As I noted in this weeks' column, former State Rep. Barnard came in seventh place in the six-seat district, behind Progressive Burlington City Councilor Tim Ashe. Barnard finished just 417 votes behind Ashe, who earned a "D" after his name by winning in the September primary.
"This is about ensuring the validity of the process,” said Barnard.”I have the utmost respect for the voting process, the candidates, the town clerks, and polling center workers, and it is my intent to ensure that each vote is counted as it was intended. Between the closeness of the race and the documented inconsistencies, it is my belief that a recount is warranted."
Barnard told Seven Days that inconsistencies center around Burlington's vote tally.
Other than the election-night snafu in which an election worker mistyped Ashe's results into a spreadsheet of unofficial tallies for the media, there is also the case of one district that reported 2211 spoiled ballots.
Election officials told me last week that the 2211 spoiled ballots were not actually spoiled — it was an error in filling out the spreadsheet. They were really supposed to be recorded as "blank" ballots. The official said the error would be corrected before the official results are sent to the secretary of state's office.
Spoiled ballots are ballots on which a voter makes an error on the ballot, turns it in and asks for a new ballot to cast. Blank ballots are recorded when a voter doesn't vote for all candidates in a race. For example, in the senate race you can vote for no more than six candidates. A blank ballot in this case would mean someone only voted for two or four or one candidate.
Barnard said she spent about three hours talking with state election officials Tuesday and looking at the results.
There were more than 75,000 ballots cast in the Chittenden County senate district. Of the county's 17 towns only two — Charlotte and Bolton — count ballots by hand. The rest are counted by tabulator machines.
In a recount, all ballots will be counted by hand at the county clerk's office. Each political party will be asked to provide volunteers to oversee the recount. During the recount, two people count the ballots and two people watch the counters.

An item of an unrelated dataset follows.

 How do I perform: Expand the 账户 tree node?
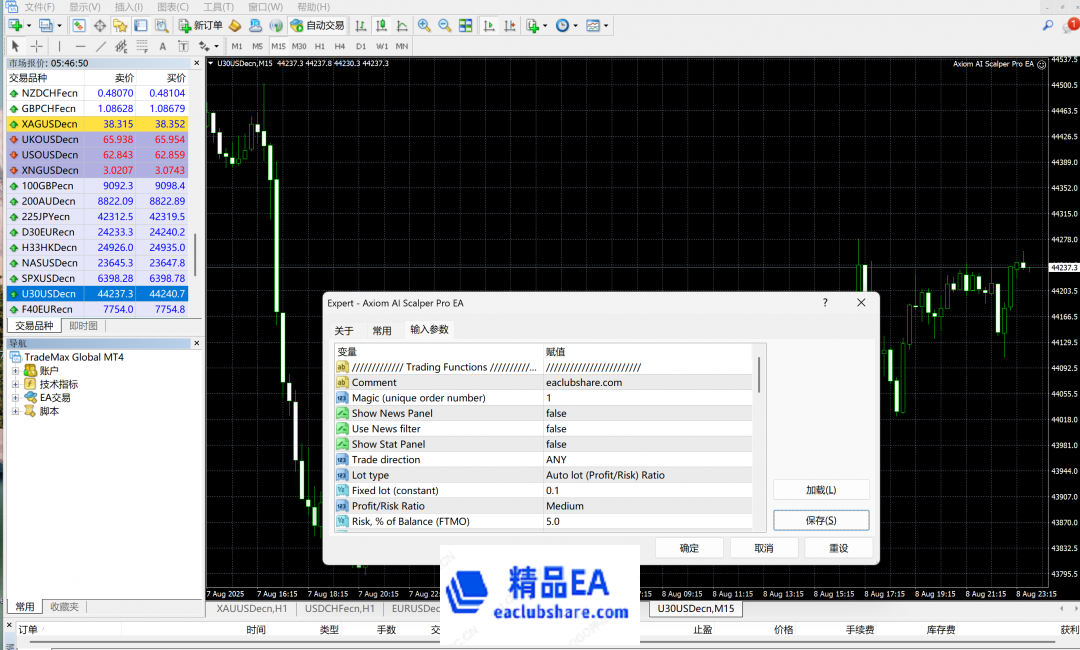[x=16, y=371]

"I've received an overwhelming number of phone calls," said Barnard. "I owe it to myself and to the voters, the people who supported me and the people who worked on my campaign. I need to do this so we know once and for all."
Barnard spent some time Thursday alerting all the town clerks that she was asking for a recount. Not out of necessity, but of courtesy.
Ashe declined to comment on Barnard's decision.
This isn't the first time county officials have had to hand recount ballots. Two years ago, a recount after a Democratic primary for the statesenate took 118 volunteers seven consecutive days to count just 10,000ballots. In the end, it did not affect the outcome of the race.
That same year, about 50,000 ballots were recounted when Democrat Tom Salmon contested the outcome of the state auditor's race. That recount in Chittenden County took more than a month to complete as the parties had difficulty recruiting volunteers during the pre-holiday shopping season.
UPDATE: Chittenden County Clerk Diane Lavallee says there isn't likely to be a quick recount in the senate race. That's because she's already been asked to recount ballots in a House race in Milton. That's scheduled for Nov. 24; Lavallee is hoping that will only take one day.
The Senate recount won't take place until possibly the second week of December, but Lavallee said she hopes she can get enough volunteers to complete the recount by Christmas. If enough volunteers show up from all parties, she is hopeful the recount can be done in 10 days.